== Exercise requirements ==
- A) In the plasma model abstract, list each property the opening sentence gives for the model being sought.
- B) Answer these questions from the plasma model abstract.
(i) What does the abbreviation VEDF stand for?
(ii) What do the DG cell sizes represent?
(iii) How are the generalized pressure and dissipative stress handled?

== Document excerpt ==

-- Opening Marker --

Speaker
Description
We seek a nonequillibrium, heterogenous, large-scale model for strongly coupled plasmas. We generate a generalized hydrodynamic model for strongly coupled plasmas using density functional theory closures of BBGKY hierarchies via hypernetted chain theory. We formulate these equations in the form of a balance law, thereby providing a ''memory'' effect, facilitating correlation. This isothermal ``single fluid'' form of the electrostatic limit is modelled in a fluid context with an exact form of the functional term that is a non-local integral term rising out of hypernetted chain theory. These models, dubbed the Visco-Elastic Density functional (VEDF) equations, provide the first continuum models that match the dispersion of waves in electrostatic ultra-cold correlated plasmas. The resulting equations admit no quasilinear homogenous form and thus we recast the equations as a balance law system treated regionally-implicitly with DG-FEM. We use the DG cell sizes to represent a spatial scale over which model parameters are constant. The generalized pressure and dissipative stress are handled explicitly via a multi-cell reconstruction, as we assume the relevant length scales are different than the length scales of the cells. Here we present work towards a 3D VEDF Solver software package, highlighting our approach to computing the correlation contribution to the generalized pressure.

-- Closing Marker --

== Data supplied ==
-- Opening Marker --

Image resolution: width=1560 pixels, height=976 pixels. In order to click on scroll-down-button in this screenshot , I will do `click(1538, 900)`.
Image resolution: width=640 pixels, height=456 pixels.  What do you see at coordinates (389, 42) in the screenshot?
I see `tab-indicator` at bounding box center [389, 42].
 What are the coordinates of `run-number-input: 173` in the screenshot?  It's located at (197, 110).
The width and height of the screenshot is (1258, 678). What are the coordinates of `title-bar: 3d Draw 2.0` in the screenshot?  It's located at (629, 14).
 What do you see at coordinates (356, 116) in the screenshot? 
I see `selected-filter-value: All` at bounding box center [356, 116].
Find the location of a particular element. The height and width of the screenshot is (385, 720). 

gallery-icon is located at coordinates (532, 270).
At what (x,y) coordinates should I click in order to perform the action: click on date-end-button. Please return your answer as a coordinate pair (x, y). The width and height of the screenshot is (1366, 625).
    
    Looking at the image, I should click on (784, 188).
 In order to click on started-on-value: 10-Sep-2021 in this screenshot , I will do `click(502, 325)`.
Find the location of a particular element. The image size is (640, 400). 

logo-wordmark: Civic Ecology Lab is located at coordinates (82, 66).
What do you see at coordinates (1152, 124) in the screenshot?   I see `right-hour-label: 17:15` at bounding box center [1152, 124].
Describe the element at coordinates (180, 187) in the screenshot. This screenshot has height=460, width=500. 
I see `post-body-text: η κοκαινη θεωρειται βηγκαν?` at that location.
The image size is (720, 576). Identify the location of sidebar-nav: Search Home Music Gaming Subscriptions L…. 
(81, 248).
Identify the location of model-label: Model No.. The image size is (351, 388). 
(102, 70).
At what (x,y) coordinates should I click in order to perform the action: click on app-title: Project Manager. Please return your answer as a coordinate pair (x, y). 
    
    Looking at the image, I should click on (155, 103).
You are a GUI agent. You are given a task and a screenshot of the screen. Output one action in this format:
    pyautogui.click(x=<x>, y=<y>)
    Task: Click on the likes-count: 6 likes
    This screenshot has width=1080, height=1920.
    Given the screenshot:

-- Closing Marker --

== Solutions per task ==
- A)
nonequillibrium
heterogenous
large-scale

- B)
(i) Visco-Elastic Density functional
(ii) A spatial scale over which model parameters are constant
(iii) Explicitly, via a multi-cell reconstruction